Do I need GPU / ML infrastructure background to get hired?

For GPU-scheduler and ML-infrastructure-specific roles, yes — real depth is required. For general backend, SDK, billing, and developer-experience roles, strong infrastructure generalists transition well. What’s required is willingness to engage with the systems-depth culture and openness to learning GPU / container specifics on the job.

Why doesn’t Modal use Kubernetes?

Kubernetes was designed for long-running services with predictable resource patterns, not sub-second-cold-start serverless with per-request scaling. Modal’s workload is different enough that a custom scheduler with tight integration to container-image caching, GPU allocation, and user-function lifecycle delivers better cold-start latency, resource utilization, and developer experience. This isn’t NIH — it’s a considered architectural choice explained in their engineering content. Candidates should engage with this choice thoughtfully during interviews.

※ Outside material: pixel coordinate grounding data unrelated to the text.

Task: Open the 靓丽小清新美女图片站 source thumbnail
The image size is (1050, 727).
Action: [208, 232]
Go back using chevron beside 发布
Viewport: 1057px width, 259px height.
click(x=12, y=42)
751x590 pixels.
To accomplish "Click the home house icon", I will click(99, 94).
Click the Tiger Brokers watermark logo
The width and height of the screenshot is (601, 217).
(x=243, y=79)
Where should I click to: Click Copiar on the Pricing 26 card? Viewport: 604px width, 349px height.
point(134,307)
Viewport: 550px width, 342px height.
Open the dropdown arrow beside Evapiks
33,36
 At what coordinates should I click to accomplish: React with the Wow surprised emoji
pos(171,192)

How does Modal compare to other serverless GPU platforms?

Competitors include RunPod, Replicate, Baseten, Together AI (for inference), and managed offerings from AWS / GCP / Azure. Modal’s differentiation is developer experience (Python-first SDK with decorators), cold-start speed, and focus on Python-centric workflows. Replicate is more model-zoo-focused; Baseten targets production model serving specifically; RunPod is closer to raw GPU rentals. Compensation at Modal is competitive with the broader AI-infrastructure cohort.

Is Modal financially stable given competition?

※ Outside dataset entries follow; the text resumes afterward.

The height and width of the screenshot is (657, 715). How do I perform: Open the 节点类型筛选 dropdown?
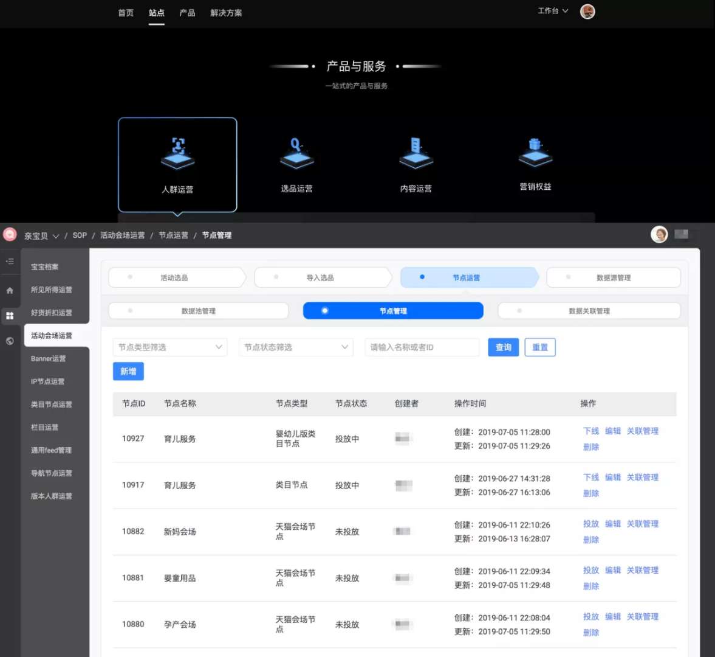(x=170, y=347)
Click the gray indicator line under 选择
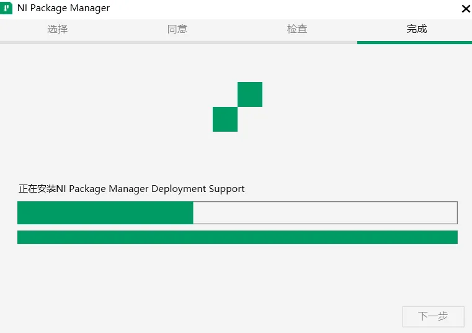The height and width of the screenshot is (333, 472). pyautogui.click(x=60, y=42)
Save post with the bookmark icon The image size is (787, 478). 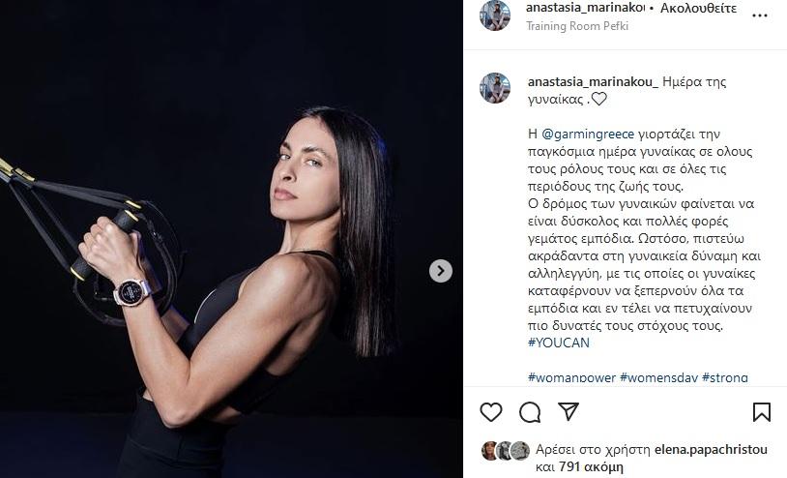(x=762, y=412)
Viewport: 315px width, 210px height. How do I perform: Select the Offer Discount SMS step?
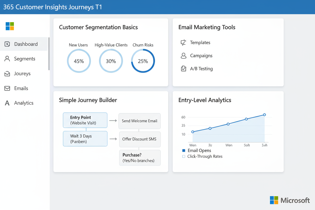pyautogui.click(x=140, y=139)
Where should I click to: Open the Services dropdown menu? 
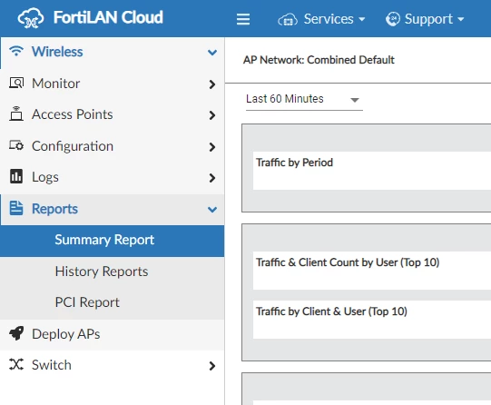pos(321,19)
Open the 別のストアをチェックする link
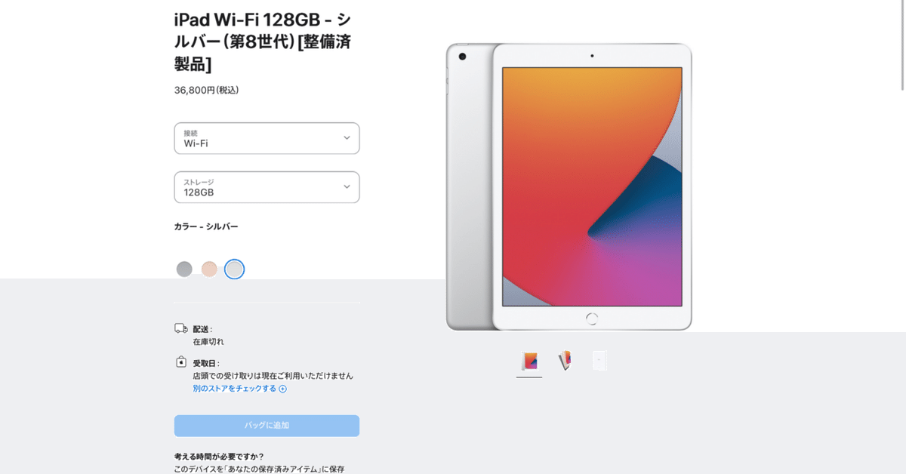The height and width of the screenshot is (474, 906). coord(235,389)
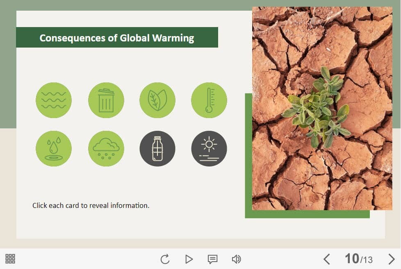This screenshot has width=401, height=269.
Task: Click the 'Click each card' instruction text
Action: (x=91, y=205)

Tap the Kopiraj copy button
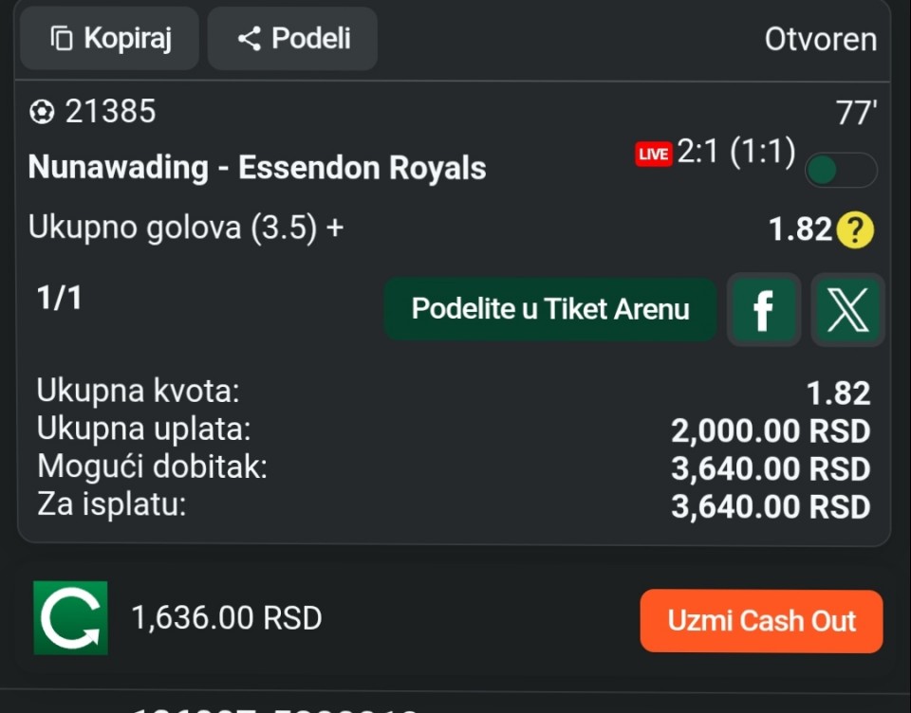pyautogui.click(x=109, y=39)
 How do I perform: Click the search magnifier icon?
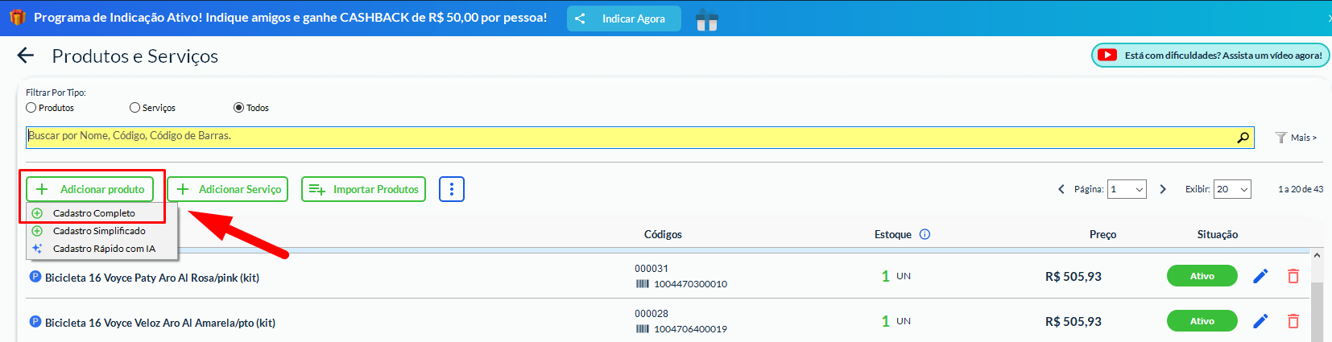coord(1243,138)
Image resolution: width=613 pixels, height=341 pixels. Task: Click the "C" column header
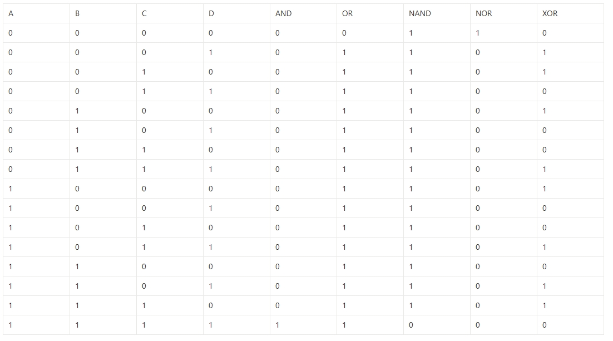(x=144, y=13)
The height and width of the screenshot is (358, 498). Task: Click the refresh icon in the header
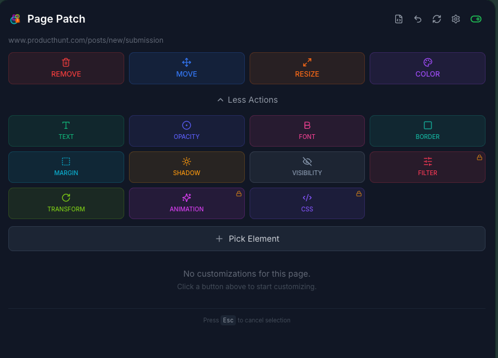click(x=437, y=18)
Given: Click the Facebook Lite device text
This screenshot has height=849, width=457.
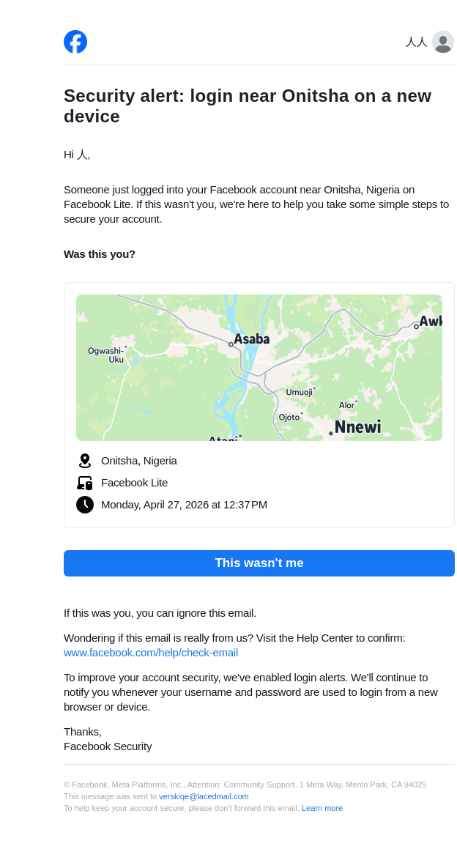Looking at the screenshot, I should (x=134, y=483).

The company has raised substantial private capital and has strong product-market fit among AI developers. Revenue traction appears healthy based on hiring pace and public signals. Treat equity as real but not bankable — the AI-infrastructure space is competitive, and long-term outcomes depend on execution. Cash comp alone is competitive enough that many engineers don’t optimize primarily for equity upside.

What’s the NYC headquarters reality?

Real but not exclusive. NYC has the largest engineering concentration and most senior leadership. SF presence is growing. Remote hiring across US and Europe happens meaningfully. Some roles prefer NYC in-office collaboration (especially senior infrastructure leadership); others are fully remote. Check the JD carefully.